--- SUPPLIED RECORDS ---
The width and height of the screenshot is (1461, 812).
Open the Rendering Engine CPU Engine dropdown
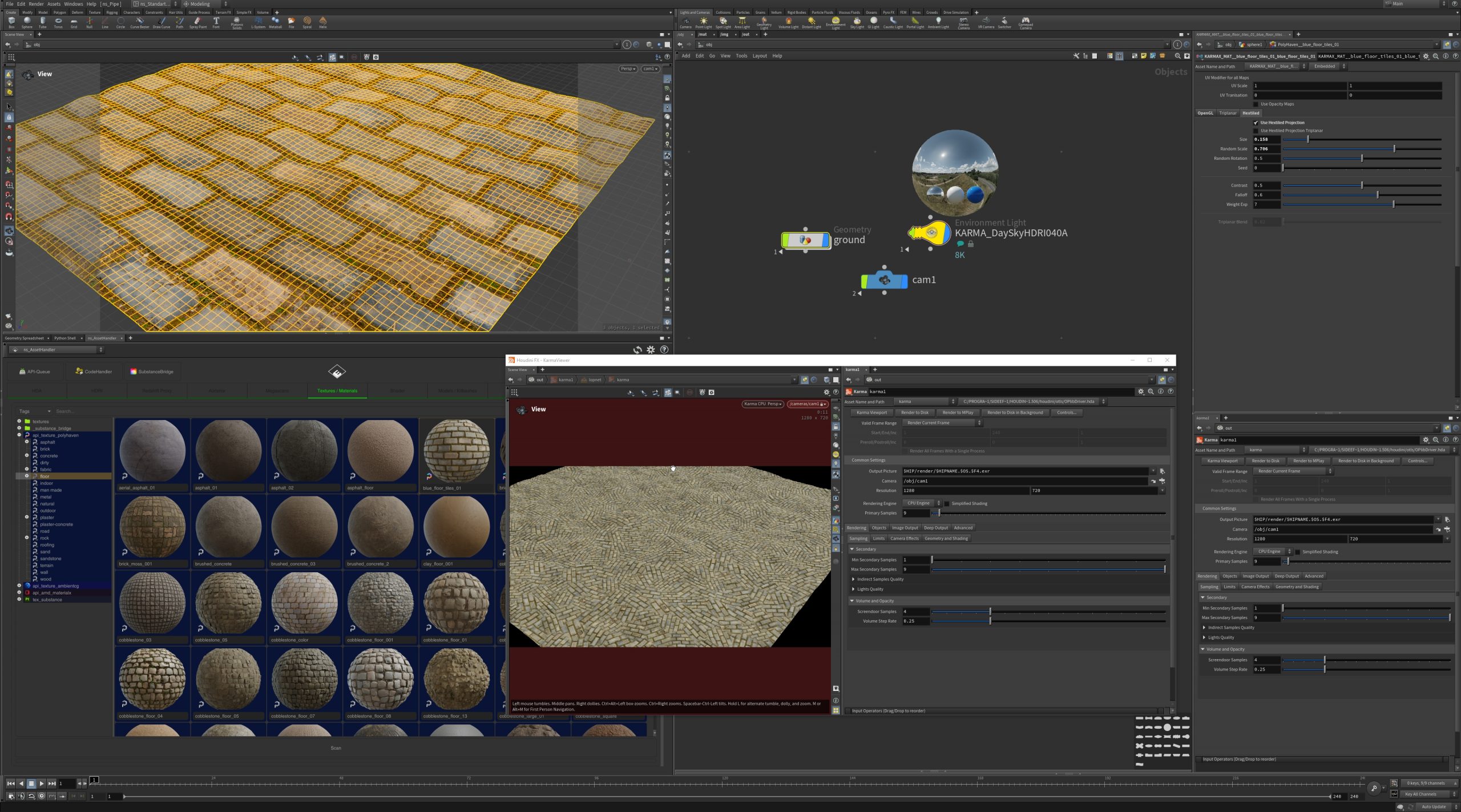tap(922, 503)

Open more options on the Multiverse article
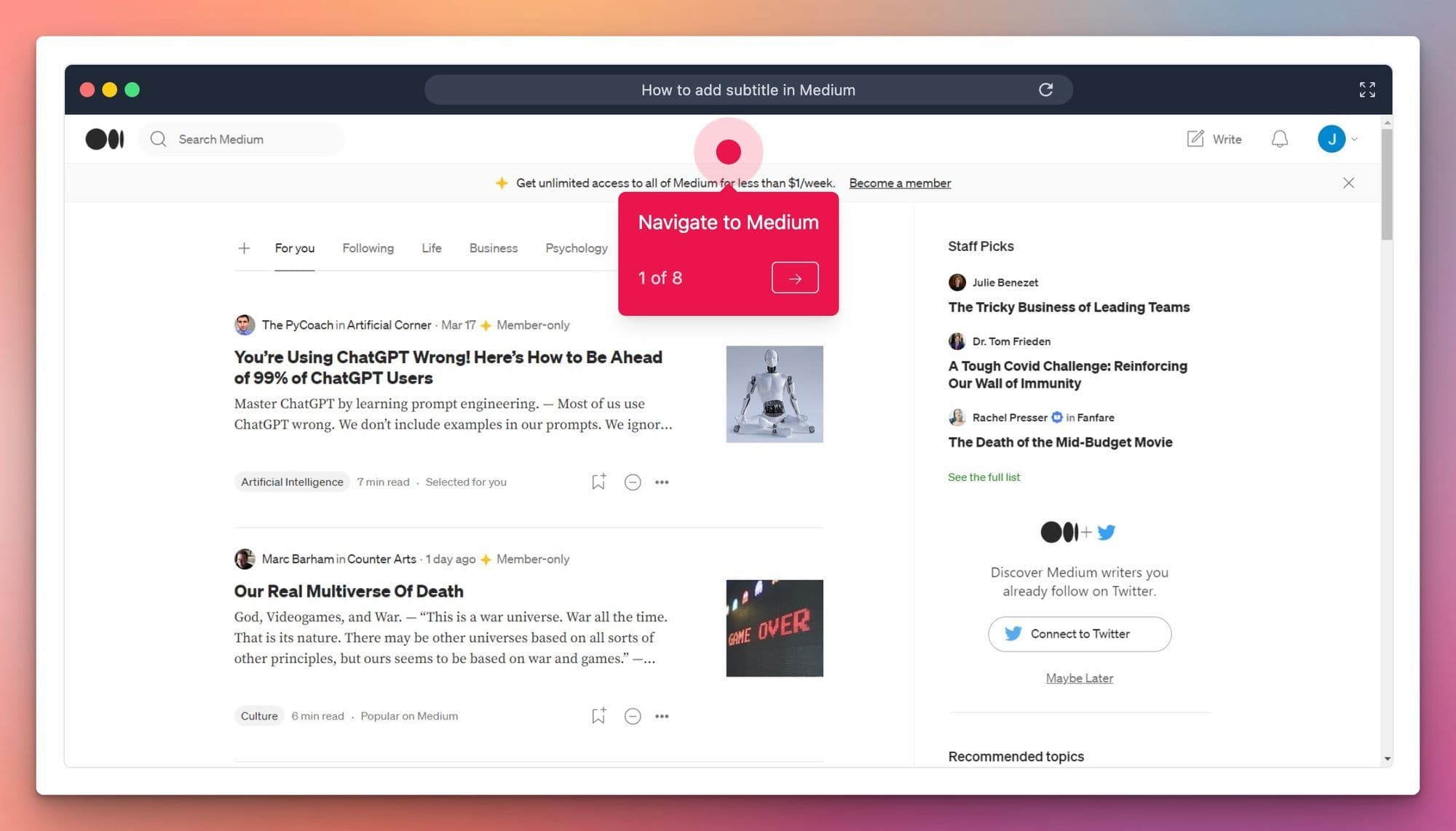coord(662,716)
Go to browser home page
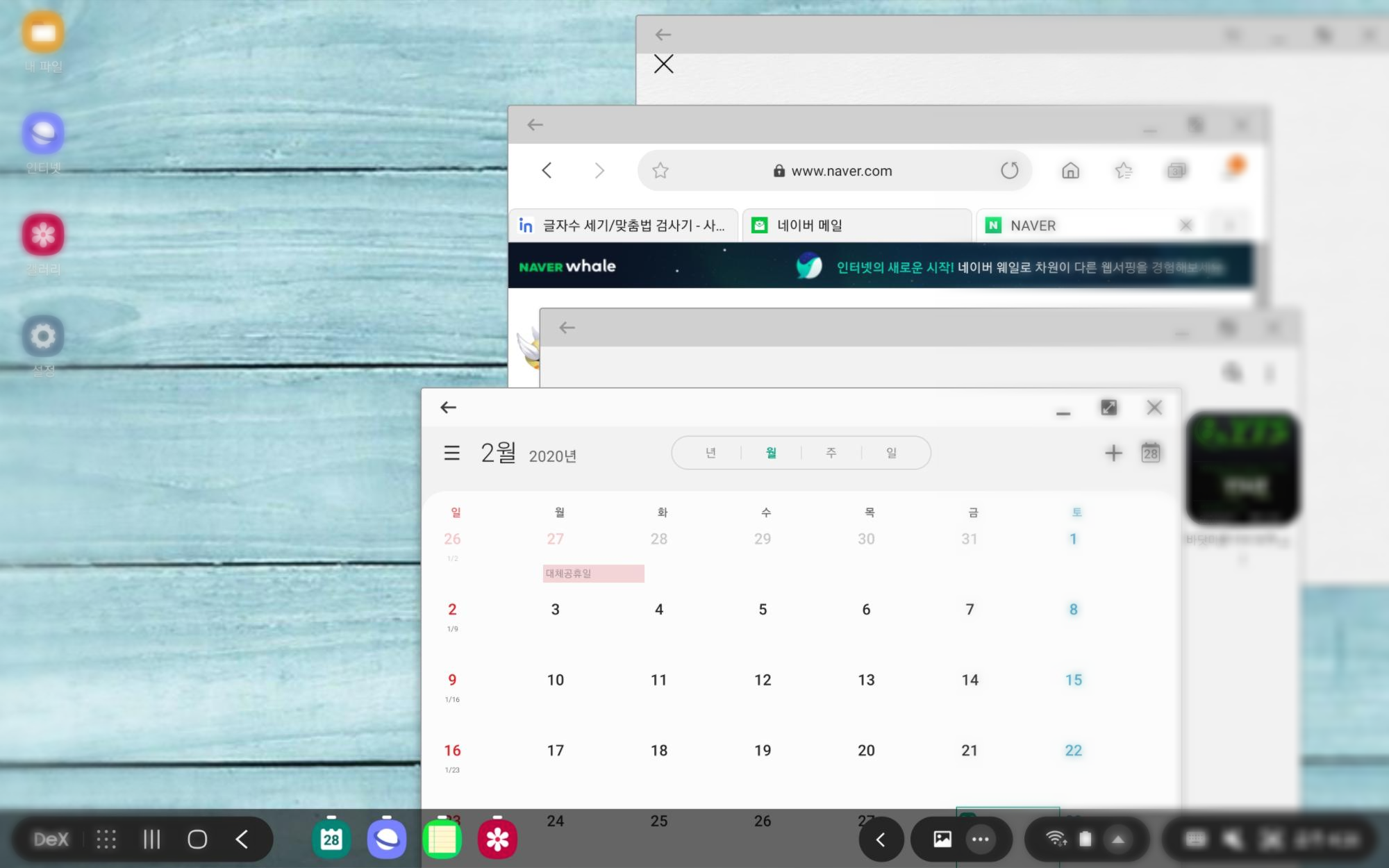Viewport: 1389px width, 868px height. (x=1070, y=171)
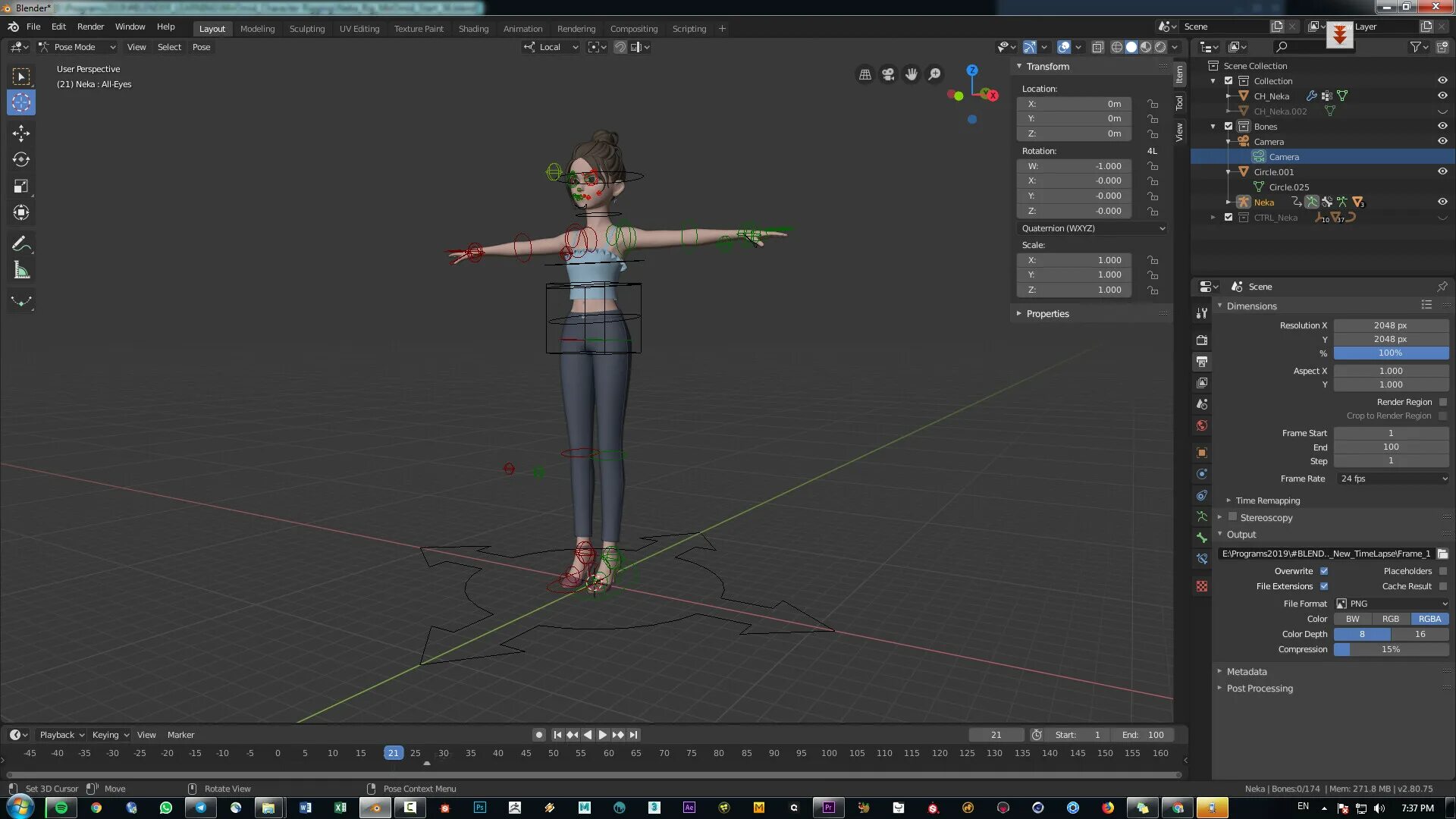Adjust the Compression slider

pos(1390,649)
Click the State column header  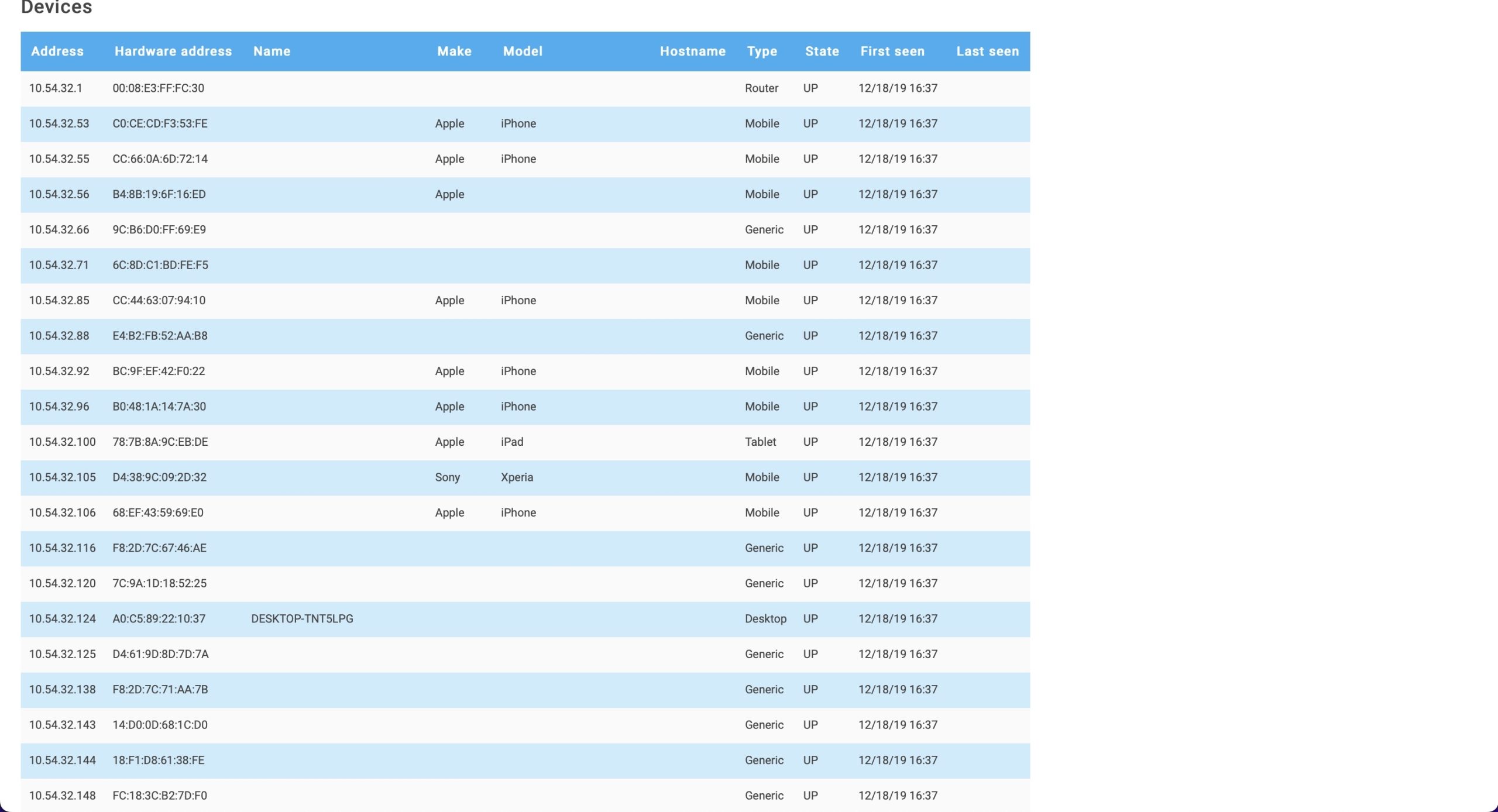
---
▶ [YOUR TASK]: Each line above should be written out again exactly, and no picture should appear in the copy.

▶ [OUTPUT OF THE TASK]:
The width and height of the screenshot is (1461, 812).
Open the Rendering Engine CPU Engine dropdown
tap(922, 503)

Open more options on the Multiverse article
coord(662,716)
Go to browser home page
Viewport: 1389px width, 868px height. (x=1070, y=171)
Adjust the Compression slider

pos(1390,649)
Click the State column header  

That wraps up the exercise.